** TASK DESCRIPTION **
Set down, unchanged, the line with "You are a GUI" and everything after it through the last line of the data.

■ ■ ■

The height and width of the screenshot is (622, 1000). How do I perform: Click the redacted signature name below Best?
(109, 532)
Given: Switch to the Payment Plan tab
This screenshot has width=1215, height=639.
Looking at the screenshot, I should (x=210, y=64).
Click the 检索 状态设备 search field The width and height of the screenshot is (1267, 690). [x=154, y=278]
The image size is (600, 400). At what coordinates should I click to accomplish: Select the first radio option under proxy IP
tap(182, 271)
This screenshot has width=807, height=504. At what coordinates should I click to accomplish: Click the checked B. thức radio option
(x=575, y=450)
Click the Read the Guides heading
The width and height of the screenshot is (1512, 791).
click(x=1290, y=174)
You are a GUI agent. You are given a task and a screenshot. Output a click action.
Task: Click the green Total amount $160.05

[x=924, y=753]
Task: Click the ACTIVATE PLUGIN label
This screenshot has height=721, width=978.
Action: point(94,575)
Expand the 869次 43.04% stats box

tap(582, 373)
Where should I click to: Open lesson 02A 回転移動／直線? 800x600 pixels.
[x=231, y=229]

■ ■ ■

** OUTPUT BELOW **
You are a GUI agent. You are given a task and a screenshot. Output a click action.
Task: Click the green Total amount $160.05

[x=924, y=753]
Task: Click the ACTIVATE PLUGIN label
This screenshot has height=721, width=978.
Action: point(94,575)
Expand the 869次 43.04% stats box

tap(582, 373)
Where should I click to: Open lesson 02A 回転移動／直線? 800x600 pixels.
[x=231, y=229]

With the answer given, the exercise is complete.